[Extracted records]
════

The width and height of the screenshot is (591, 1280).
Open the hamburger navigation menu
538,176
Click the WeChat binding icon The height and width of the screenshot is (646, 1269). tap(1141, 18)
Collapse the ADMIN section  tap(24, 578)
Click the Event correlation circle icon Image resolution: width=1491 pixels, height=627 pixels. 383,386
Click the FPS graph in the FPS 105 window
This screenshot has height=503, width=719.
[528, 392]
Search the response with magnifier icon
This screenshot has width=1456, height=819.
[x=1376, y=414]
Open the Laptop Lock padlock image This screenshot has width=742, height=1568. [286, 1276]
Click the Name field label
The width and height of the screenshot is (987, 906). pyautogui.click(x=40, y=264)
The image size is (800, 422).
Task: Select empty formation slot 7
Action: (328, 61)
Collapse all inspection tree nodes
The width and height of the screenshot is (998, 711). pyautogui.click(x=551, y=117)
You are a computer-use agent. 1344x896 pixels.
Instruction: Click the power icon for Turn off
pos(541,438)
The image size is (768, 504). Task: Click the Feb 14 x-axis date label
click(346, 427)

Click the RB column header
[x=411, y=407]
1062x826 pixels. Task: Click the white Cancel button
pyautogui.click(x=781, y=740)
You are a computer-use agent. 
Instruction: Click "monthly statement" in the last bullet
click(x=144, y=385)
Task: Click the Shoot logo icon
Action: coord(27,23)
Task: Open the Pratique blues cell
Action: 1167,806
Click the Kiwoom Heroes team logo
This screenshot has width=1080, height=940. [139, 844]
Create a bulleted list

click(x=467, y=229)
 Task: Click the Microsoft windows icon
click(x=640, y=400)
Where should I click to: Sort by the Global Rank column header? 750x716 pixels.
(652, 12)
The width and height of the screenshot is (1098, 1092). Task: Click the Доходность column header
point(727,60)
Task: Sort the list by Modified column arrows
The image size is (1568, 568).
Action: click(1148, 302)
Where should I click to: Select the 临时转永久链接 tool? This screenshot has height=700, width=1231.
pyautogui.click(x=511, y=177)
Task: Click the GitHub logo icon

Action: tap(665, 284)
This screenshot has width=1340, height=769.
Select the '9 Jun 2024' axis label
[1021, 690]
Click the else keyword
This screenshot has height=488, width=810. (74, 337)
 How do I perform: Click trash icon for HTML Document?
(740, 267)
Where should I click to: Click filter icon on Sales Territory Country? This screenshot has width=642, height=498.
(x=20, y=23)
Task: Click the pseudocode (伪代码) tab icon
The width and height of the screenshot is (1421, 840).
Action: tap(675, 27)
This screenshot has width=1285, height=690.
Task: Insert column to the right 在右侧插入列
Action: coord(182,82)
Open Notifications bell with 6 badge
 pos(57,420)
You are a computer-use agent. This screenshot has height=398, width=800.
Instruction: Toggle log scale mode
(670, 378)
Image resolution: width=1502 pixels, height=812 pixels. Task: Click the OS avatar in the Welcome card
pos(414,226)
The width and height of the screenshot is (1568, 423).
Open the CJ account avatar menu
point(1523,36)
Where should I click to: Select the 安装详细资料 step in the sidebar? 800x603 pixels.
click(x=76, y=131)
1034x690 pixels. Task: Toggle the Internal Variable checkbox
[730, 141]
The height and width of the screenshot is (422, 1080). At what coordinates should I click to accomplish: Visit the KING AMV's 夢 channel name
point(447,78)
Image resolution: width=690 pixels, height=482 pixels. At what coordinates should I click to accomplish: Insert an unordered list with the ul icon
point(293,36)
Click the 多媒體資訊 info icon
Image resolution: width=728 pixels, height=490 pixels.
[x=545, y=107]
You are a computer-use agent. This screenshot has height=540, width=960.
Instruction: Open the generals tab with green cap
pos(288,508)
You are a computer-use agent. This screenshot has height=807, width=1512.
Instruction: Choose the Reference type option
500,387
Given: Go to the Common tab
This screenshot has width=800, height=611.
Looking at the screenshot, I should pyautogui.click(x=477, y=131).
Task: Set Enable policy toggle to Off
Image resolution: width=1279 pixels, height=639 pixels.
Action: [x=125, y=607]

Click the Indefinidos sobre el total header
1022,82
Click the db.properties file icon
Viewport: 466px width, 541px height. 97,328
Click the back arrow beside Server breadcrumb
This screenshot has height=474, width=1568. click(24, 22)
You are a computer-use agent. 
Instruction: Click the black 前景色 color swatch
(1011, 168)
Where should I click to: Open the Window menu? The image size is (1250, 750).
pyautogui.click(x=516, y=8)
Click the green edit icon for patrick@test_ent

════

Task goal> What is needed here is an exact copy of all the entries.

Answer box>
The width and height of the screenshot is (591, 1280).
Open the hamburger navigation menu
538,176
Click the WeChat binding icon The height and width of the screenshot is (646, 1269). tap(1141, 18)
Collapse the ADMIN section  tap(24, 578)
Click the Event correlation circle icon Image resolution: width=1491 pixels, height=627 pixels. 383,386
Click the FPS graph in the FPS 105 window
This screenshot has height=503, width=719.
[528, 392]
Search the response with magnifier icon
This screenshot has width=1456, height=819.
[x=1376, y=414]
Open the Laptop Lock padlock image This screenshot has width=742, height=1568. [286, 1276]
Click the Name field label
The width and height of the screenshot is (987, 906). pyautogui.click(x=40, y=264)
The image size is (800, 422).
Task: Select empty formation slot 7
Action: (328, 61)
Collapse all inspection tree nodes
The width and height of the screenshot is (998, 711). pyautogui.click(x=551, y=117)
You are a computer-use agent. 1344x896 pixels.
Instruction: Click the power icon for Turn off
pos(541,438)
The image size is (768, 504). Task: Click the Feb 14 x-axis date label
click(346, 427)

Click the RB column header
[x=411, y=407]
1062x826 pixels. Task: Click the white Cancel button
pyautogui.click(x=781, y=740)
You are a computer-use agent. 
Instruction: Click "monthly statement" in the last bullet
click(x=144, y=385)
Task: Click the Shoot logo icon
Action: coord(27,23)
Task: Open the Pratique blues cell
Action: 1167,806
Click the Kiwoom Heroes team logo
This screenshot has width=1080, height=940. [139, 844]
Create a bulleted list

click(x=467, y=229)
 Task: Click the Microsoft windows icon
click(x=640, y=400)
Where should I click to: Sort by the Global Rank column header? 750x716 pixels.
(652, 12)
The width and height of the screenshot is (1098, 1092). Task: Click the Доходность column header
point(727,60)
Task: Sort the list by Modified column arrows
The image size is (1568, 568).
Action: click(1148, 302)
Where should I click to: Select the 临时转永久链接 tool? This screenshot has height=700, width=1231.
pyautogui.click(x=511, y=177)
Task: Click the GitHub logo icon

Action: tap(665, 284)
This screenshot has width=1340, height=769.
Select the '9 Jun 2024' axis label
[1021, 690]
Click the else keyword
This screenshot has height=488, width=810. (74, 337)
 How do I perform: Click trash icon for HTML Document?
(740, 267)
Where should I click to: Click filter icon on Sales Territory Country? This screenshot has width=642, height=498.
(x=20, y=23)
Task: Click the pseudocode (伪代码) tab icon
The width and height of the screenshot is (1421, 840).
Action: tap(675, 27)
This screenshot has width=1285, height=690.
Task: Insert column to the right 在右侧插入列
Action: coord(182,82)
Open Notifications bell with 6 badge
 pos(57,420)
You are a computer-use agent. This screenshot has height=398, width=800.
Instruction: Toggle log scale mode
(670, 378)
Image resolution: width=1502 pixels, height=812 pixels. Task: Click the OS avatar in the Welcome card
pos(414,226)
The width and height of the screenshot is (1568, 423).
Open the CJ account avatar menu
point(1523,36)
Where should I click to: Select the 安装详细资料 step in the sidebar? 800x603 pixels.
click(x=76, y=131)
1034x690 pixels. Task: Toggle the Internal Variable checkbox
[730, 141]
The height and width of the screenshot is (422, 1080). At what coordinates should I click to accomplish: Visit the KING AMV's 夢 channel name
point(447,78)
Image resolution: width=690 pixels, height=482 pixels. At what coordinates should I click to accomplish: Insert an unordered list with the ul icon
point(293,36)
Click the 多媒體資訊 info icon
Image resolution: width=728 pixels, height=490 pixels.
[x=545, y=107]
You are a computer-use agent. This screenshot has height=540, width=960.
Instruction: Open the generals tab with green cap
pos(288,508)
You are a computer-use agent. This screenshot has height=807, width=1512.
Instruction: Choose the Reference type option
500,387
Given: Go to the Common tab
This screenshot has width=800, height=611.
Looking at the screenshot, I should pyautogui.click(x=477, y=131).
Task: Set Enable policy toggle to Off
Image resolution: width=1279 pixels, height=639 pixels.
Action: [x=125, y=607]

Click the Indefinidos sobre el total header
1022,82
Click the db.properties file icon
Viewport: 466px width, 541px height. 97,328
Click the back arrow beside Server breadcrumb
This screenshot has height=474, width=1568. click(24, 22)
You are a computer-use agent. 
Instruction: Click the black 前景色 color swatch
(1011, 168)
Where should I click to: Open the Window menu? The image size is (1250, 750).
pyautogui.click(x=516, y=8)
Click the green edit icon for patrick@test_ent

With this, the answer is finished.